Whooping Cough

Whooping cough, or pertussis, is a contagious disease. Unlike some other diseases, a new born baby has no immunity to this disease, and can contract it at any time after birth. It commonly affects infants during the first year of life although many cases occur in children up to 5 years of age. Pertussis is primarily spread from person to person by direct contact with mucus or droplets from the nose and throat of infected individuals. Frequently, older siblings who may be harboring the bacteria in their nose and throat can bring the disease home and infect an infant in the household.The disease may cause serious trouble in the lungs.

This highly infectious disease is caused by bacteria. It spreads rapidly from one person to another by droplet-infection. This is especially true during the early catarrh stage, but once the typical spasmodic bout starts, the infectivity becomes negligible. This disease has a prolonged course of 8 to 10 weeks.

Persons with pertussis are most infectious during the catarrhal period and during the first two weeks after onset of the cough (approximately 21 days), or in most cases until 5 days after the start of appropriate antimicrobial treatment.

The disease has a catarrhal and a spasmodic stage. For the first week, the cough is like an ordinary upper respiratory catarrh. At the end of a week, it becomes spasmodic and comes in bouts - initially more often during the night, but later during the day as well. When a child suffers from whooping cough, his face becomes red and suffused, the tongue protrudes and the eyes begin to water. At the end of the bout, the child takes a deep breath, and there is a prolonged croaking sound which is called a whoop, hence the name of the condition. The sound is produced by the air entering through a partially closed glottis, the entrance to the larynx. There can be a sticky secretion from the nose and mouth and vomiting usually follows. At the end of the bout, the child lies back exhausted. Gradually, the duration of the coughing bouts decreases and disappears altogether about 8 to 10 weeks from the onset.

Due to the severity of the coughing bouts, bleeding can occur into the eyes, from the nose, the lung, and in rare cases, into the brain, resulting in convulsions. In many young children, lung complications are common because of the thick sticky nature of the secretions blocking the passage of air to the lung. Secondary infection may result in pneumonia. They may be convulsions, and in rare cases, inflammation of the brain.
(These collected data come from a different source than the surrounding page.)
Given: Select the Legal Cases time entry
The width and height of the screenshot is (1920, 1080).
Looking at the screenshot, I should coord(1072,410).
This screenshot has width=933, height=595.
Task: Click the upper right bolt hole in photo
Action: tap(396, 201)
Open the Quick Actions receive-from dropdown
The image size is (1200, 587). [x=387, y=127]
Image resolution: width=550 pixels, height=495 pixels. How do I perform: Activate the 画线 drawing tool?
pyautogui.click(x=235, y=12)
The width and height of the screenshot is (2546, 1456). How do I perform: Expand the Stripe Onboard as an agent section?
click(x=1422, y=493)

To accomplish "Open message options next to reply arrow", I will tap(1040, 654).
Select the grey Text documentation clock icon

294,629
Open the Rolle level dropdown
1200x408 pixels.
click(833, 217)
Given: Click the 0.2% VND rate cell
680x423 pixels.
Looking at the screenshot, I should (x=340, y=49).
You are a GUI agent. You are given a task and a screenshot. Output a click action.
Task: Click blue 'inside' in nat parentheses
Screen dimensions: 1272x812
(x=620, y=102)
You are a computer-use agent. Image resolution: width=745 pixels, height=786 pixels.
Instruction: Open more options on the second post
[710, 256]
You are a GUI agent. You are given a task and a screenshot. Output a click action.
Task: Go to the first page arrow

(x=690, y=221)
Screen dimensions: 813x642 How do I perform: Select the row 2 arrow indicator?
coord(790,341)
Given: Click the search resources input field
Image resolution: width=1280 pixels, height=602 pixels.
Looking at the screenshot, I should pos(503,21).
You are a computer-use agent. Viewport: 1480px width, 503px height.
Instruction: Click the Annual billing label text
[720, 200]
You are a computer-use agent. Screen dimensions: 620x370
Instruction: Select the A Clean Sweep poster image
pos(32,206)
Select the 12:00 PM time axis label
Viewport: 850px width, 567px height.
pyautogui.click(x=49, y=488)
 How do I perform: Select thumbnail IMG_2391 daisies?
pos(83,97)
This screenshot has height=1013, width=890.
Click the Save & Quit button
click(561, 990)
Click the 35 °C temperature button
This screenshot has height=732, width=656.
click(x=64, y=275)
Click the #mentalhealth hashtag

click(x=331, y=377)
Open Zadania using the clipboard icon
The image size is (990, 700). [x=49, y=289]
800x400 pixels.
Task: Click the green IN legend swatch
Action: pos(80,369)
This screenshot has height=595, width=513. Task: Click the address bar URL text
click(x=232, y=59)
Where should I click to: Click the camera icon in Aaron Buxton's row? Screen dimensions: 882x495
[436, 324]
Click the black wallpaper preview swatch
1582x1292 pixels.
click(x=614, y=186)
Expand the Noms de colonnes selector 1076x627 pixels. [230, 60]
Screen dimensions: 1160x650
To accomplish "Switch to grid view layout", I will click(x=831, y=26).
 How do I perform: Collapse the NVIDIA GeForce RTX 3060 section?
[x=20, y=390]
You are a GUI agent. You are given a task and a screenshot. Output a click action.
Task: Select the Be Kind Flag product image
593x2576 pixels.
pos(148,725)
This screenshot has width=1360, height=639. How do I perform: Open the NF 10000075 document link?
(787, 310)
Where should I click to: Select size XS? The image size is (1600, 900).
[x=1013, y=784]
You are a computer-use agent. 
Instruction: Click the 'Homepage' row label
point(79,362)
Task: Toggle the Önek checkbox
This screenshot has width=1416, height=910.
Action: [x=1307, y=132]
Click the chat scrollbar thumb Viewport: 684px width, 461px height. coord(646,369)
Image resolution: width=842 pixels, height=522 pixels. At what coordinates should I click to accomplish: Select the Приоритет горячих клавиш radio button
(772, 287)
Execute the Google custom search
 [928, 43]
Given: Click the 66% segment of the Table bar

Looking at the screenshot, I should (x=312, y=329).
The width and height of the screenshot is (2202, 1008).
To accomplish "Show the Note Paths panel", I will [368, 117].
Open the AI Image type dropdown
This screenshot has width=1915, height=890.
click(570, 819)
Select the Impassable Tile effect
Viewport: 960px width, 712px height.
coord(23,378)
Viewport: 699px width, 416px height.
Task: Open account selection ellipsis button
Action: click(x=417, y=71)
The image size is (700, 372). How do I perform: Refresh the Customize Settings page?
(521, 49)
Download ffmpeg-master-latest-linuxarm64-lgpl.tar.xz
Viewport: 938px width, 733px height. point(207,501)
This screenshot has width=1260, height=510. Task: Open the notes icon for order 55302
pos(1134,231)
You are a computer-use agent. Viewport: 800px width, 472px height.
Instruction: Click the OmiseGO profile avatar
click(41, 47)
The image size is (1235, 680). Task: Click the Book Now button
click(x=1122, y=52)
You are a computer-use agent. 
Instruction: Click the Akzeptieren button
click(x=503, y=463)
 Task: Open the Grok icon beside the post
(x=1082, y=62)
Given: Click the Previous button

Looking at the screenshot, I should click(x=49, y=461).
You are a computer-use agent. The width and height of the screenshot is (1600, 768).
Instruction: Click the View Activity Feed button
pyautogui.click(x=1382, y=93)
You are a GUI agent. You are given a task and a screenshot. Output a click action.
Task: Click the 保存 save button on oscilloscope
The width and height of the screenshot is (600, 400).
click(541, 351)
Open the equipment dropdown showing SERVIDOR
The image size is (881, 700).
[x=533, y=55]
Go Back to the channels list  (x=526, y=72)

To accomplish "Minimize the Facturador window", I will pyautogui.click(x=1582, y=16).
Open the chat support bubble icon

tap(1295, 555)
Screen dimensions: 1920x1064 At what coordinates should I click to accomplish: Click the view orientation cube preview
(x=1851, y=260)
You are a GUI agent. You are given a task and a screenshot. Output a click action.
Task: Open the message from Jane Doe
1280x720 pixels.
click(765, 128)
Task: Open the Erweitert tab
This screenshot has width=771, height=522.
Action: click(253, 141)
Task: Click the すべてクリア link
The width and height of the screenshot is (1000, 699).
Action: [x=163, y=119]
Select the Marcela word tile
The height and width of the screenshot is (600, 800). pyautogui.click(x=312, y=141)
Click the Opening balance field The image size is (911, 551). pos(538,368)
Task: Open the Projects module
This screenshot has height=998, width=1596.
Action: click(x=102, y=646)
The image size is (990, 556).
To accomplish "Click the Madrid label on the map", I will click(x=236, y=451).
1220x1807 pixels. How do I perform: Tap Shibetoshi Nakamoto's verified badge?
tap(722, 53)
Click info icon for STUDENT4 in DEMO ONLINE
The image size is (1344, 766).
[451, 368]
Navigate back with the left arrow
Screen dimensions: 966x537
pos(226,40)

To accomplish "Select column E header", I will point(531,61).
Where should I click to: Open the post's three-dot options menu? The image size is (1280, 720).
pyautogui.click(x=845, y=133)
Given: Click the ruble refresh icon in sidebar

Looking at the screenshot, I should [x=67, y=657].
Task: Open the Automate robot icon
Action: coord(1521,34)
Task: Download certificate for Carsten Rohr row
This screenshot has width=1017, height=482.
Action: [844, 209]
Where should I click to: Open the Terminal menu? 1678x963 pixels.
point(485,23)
Whooping cough is caused by micro-organisms, or bacteria, called Bordetella pertussis and Bordetella para pertussis. Bordetella pertussis is the more severe. These bacteria attach to the cilia (tiny, hair-like extensions) that line part of the upper respiratory system and release toxins that lead to inflammation and swelling. Whooping cough is also associated with various adenoviruses, parainfluenza and respiratory viruses.